Medical uses continue to increase even though it is still illegal at the federal level. We should be continually researching the growing benefits of this substance for medicinal purposes. We may be able to find better forms of relief for those who suffer from cancer, AIDS, glaucoma, multiple sclerosis, chronic pain, arthritis, rheumatism, asthma, insomnia, and depression. Think about our veterans with PTSD and a myriad of other issues. Think about the medical relief that we could be providing, but currently are prohibiting them from using. Please watch and listen to this Vietnam veteran’s testimony before the Veterans Committee on July 10, 2014 regarding the benefits of patient access to medicinal cannabis. I think of how much we can still do for those veterans and civilians in our state who cannot find a cure or even relief for their medical issues.

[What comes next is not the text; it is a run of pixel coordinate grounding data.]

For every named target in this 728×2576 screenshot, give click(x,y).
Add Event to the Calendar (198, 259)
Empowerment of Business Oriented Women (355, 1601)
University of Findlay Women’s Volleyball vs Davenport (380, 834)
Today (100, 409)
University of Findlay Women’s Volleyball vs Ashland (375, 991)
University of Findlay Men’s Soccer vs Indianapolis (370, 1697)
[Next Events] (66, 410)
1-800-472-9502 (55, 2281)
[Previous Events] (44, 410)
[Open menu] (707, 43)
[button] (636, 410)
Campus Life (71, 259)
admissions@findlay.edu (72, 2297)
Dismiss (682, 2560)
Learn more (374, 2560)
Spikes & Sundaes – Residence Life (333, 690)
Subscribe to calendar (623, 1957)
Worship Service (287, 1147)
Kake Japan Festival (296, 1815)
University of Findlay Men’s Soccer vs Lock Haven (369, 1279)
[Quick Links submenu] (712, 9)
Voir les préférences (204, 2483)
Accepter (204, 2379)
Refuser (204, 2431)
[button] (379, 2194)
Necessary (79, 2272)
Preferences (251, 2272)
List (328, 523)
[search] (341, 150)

Texans are proud of our ability to live our lives the way we want, without much interference from the government. Why is it so different when it comes to cannabis? According to the University of Texas/Texas Tribune poll, 83% of Texans say they support legalizing cannabis for some use and 53% would allow possession for any use.

With the ability to tax cannabis sales, Texas would be able to raise approximately ~$347M in sales tax each year. By regulating the use of cannabis, we would decrease the access minors have to the drug and provide purity standards for informed adult consumers. By creating a legal market in Texas, dangerous cartels and drug traffickers will lose millions of dollars and thousands of customers in Texas. This will lower the amount of drug activity related deaths both here in Texas and in our neighboring country of Mexico.

Prohibition did not work for alcohol in the 1920s, it is not and is not working for cannabis. We must regulate and tax this natural medicinal substance.